O ex-presidente e candidato à presidência na eleição deste ano, Luiz Inácio Lula da Silva, tem conduzido pessoalmente acordos que privilegiam potenciais aliados nas disputas regionais, em detrimento de nomes do próprio PT. A ideia é solidificar pontes para um eventual segundo turno presidencial.
Segundo o jornal Folha de S. Paulo, o PT trabalha com a perspectiva de lançar somente cerca de dez candidatos a governador nas próximas eleições, um dos menores números de seus 42 anos de história.

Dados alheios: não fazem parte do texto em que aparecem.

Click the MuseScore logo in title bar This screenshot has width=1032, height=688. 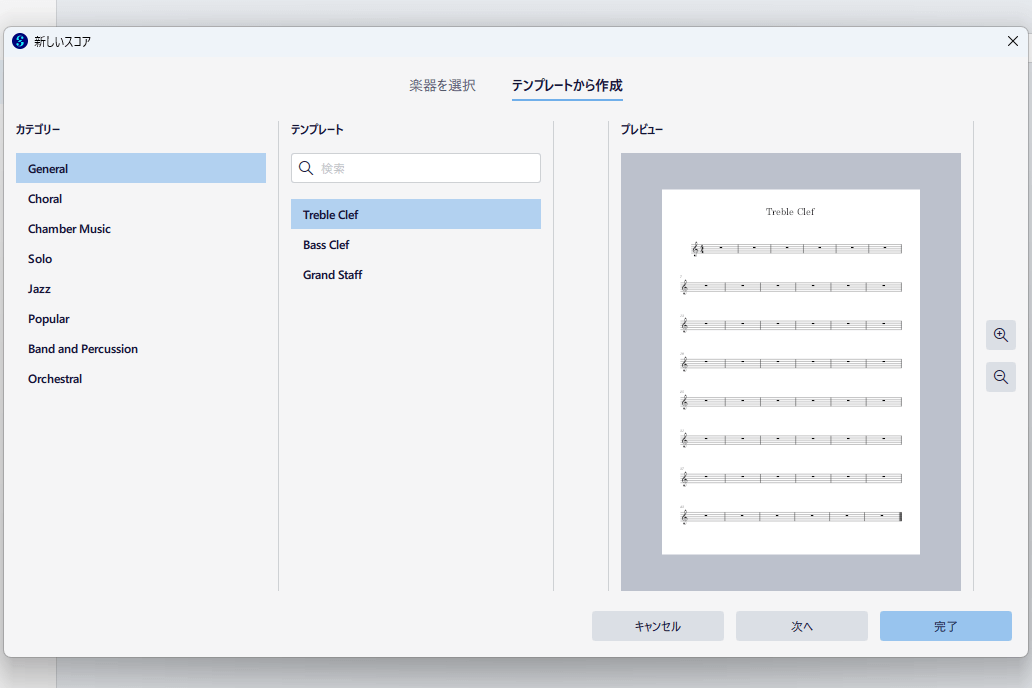(20, 41)
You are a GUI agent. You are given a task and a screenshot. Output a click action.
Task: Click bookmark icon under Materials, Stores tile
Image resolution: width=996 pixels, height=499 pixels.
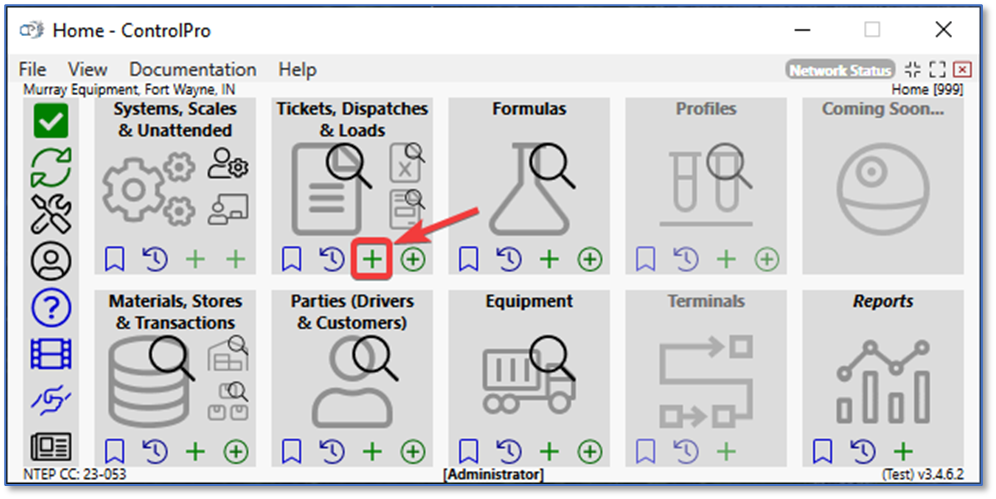(114, 452)
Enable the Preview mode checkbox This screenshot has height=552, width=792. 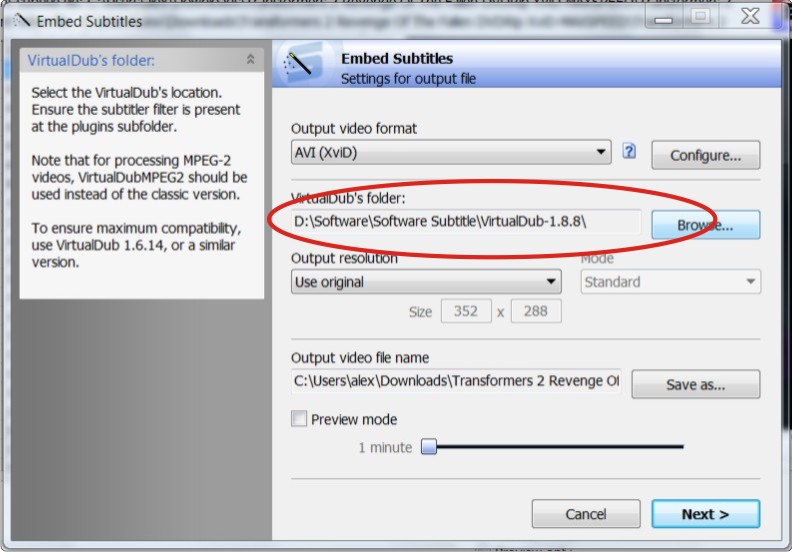[x=299, y=419]
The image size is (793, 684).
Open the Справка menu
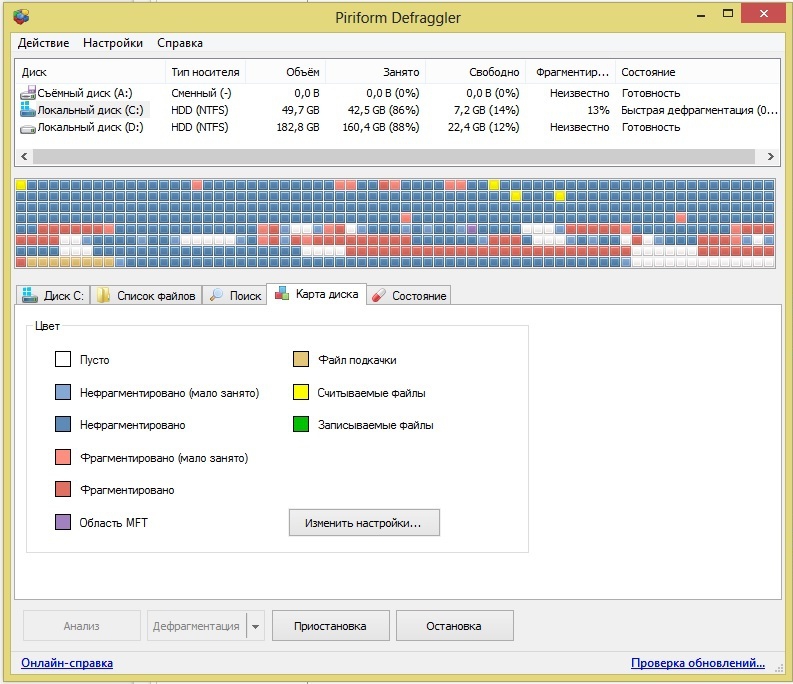180,43
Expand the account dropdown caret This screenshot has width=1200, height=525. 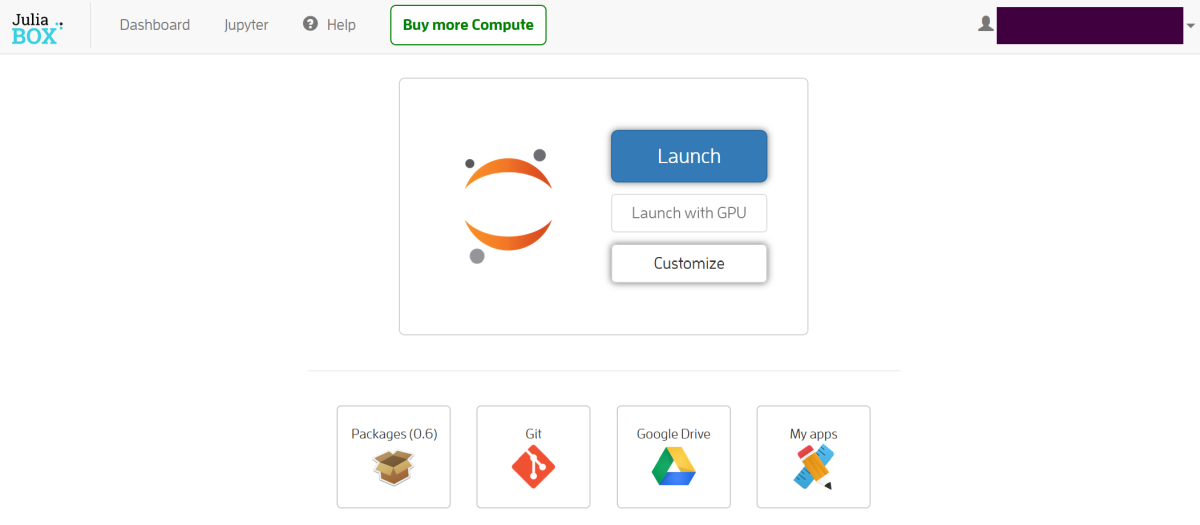(x=1190, y=25)
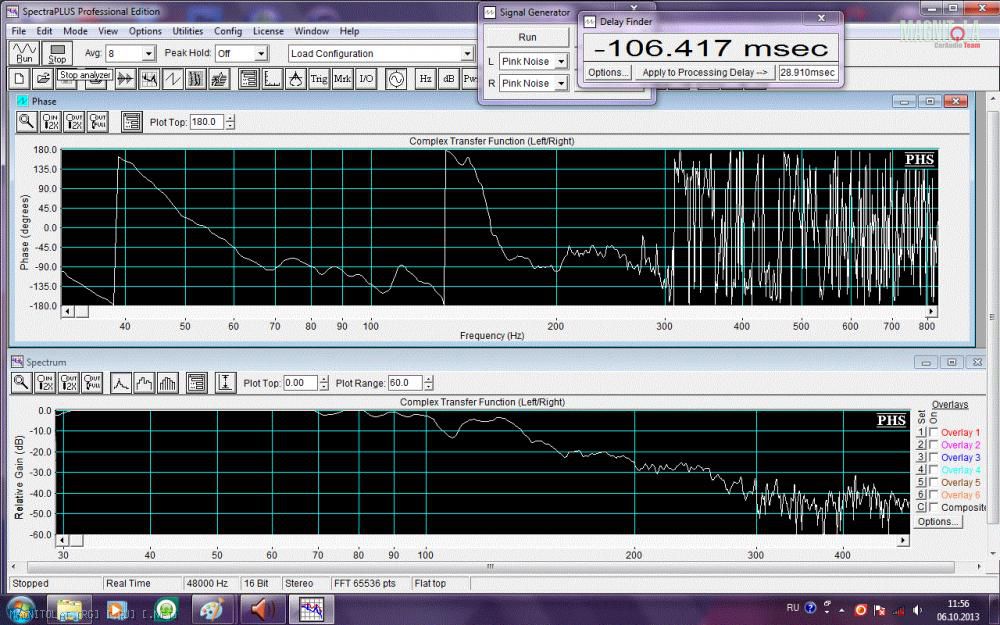Screen dimensions: 1000x625
Task: Enable the Overlay 1 checkbox
Action: click(933, 432)
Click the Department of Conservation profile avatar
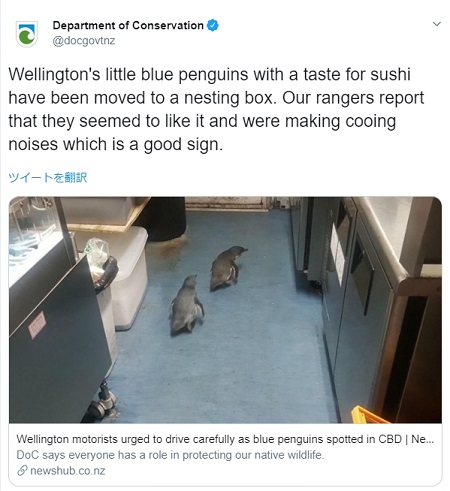Viewport: 450px width, 491px height. [26, 34]
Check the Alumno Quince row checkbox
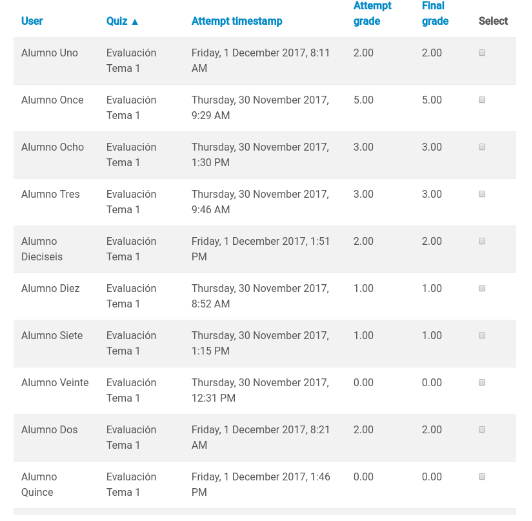The width and height of the screenshot is (532, 521). pyautogui.click(x=482, y=477)
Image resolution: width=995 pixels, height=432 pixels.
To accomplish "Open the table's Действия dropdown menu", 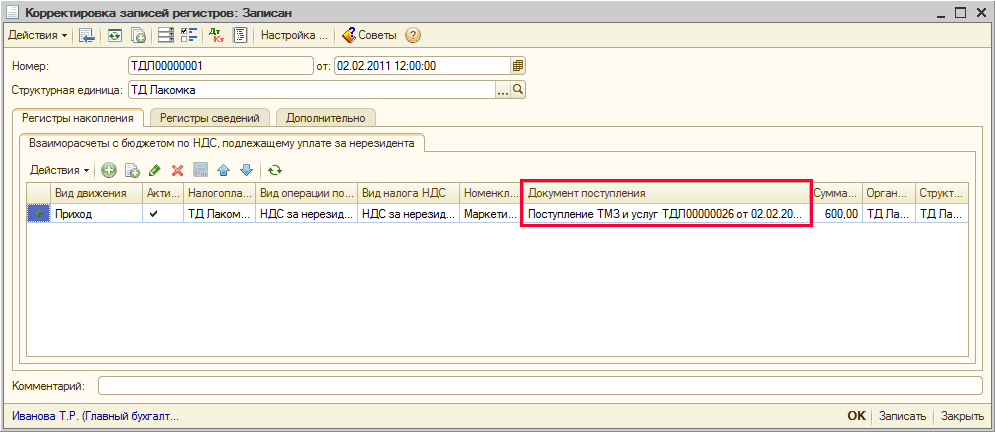I will click(60, 171).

O movimento ocorre em meio às dificuldades para a costura de uma federação com o PSB e outras siglas de esquerda.
Nos demais estados, a prioridade será a consolidação de palanques consistentes de olho na eleição de Lula e na governabilidade de uma eventual gestão petista.
Além disso, há um entendimento de que a eleição de uma forte bancada para a Câmara dos Deputados e o Senado se sobrepõe à disputa de governos estaduais.
As negociações —que têm a presidente do PT, Gleisi Hoffmann (PR), como avalista — não se restringem aos partidos do bloco de esquerda, estendendo-se ao centrão, que hoje apoia o governo do presidente Jair Bolsonaro (PL). A agenda do ex-presidente inclui conversas com MDB, PSD e PSDB.